The question asks about a circuit to switch the output of a battery charger from one battery to another. The charger circuit is not shown, nor is the switching circuitry. It's hard to guess from the schematic where the inputs and outputs of the logic section will be connected to the rest of the circuit.

A few issues to consider. First is that presumably there will be something like a power FET between the charger output and each battery. The most important issue will be to ensure that these FETs are never both on at the same time. If they are, the two batteries will be shorted together, and a very high current can flow while the battery voltages equalize to each other. The control circuitry would need some "break before make" functionality, and as such, needs some delay or timing control between the two switches. There doesn't appear to be any timing control in this circuit. Simple logic gates probably won't be able to create this feature properly. Propagation delay through a few gates will be negligible in comparison.
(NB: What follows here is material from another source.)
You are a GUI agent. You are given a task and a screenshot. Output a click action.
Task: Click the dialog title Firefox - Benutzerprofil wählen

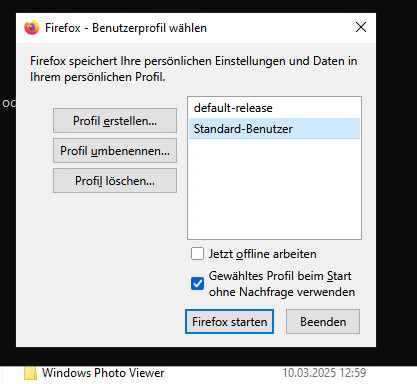pyautogui.click(x=126, y=28)
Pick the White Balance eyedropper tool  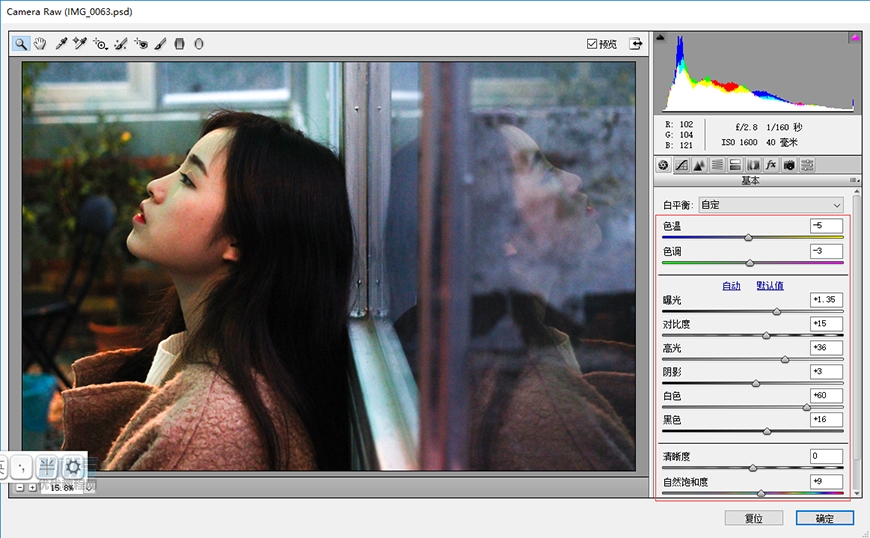[x=61, y=44]
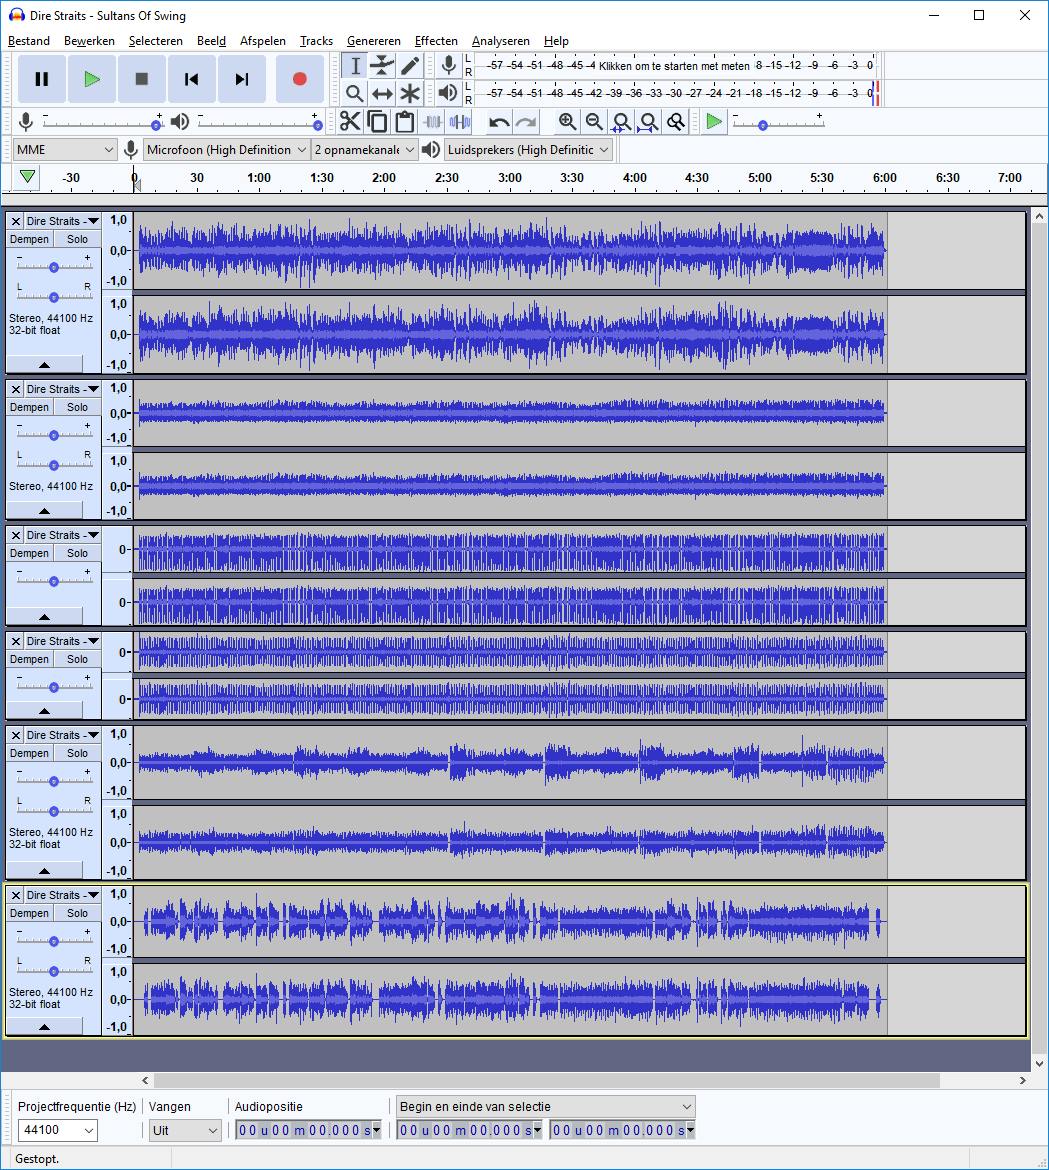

The other obvious issue is that in order for the control circuit to know when both batteries have been charged (and then stop), it must remember that battery 1 has been charged while it's charging battery 2. There doesn't appear to be any part of the circuit intended to remember this information. It's possible something not shown does remember, as the function behind connection points X1, X6, X2 is not described. In your comment you describe these as "test points" but since they are the only inputs to the logic gates they must be what is controlling the functionality.

For a better answer it will probably be necessary for you to post a new schematic with the entire circuit included.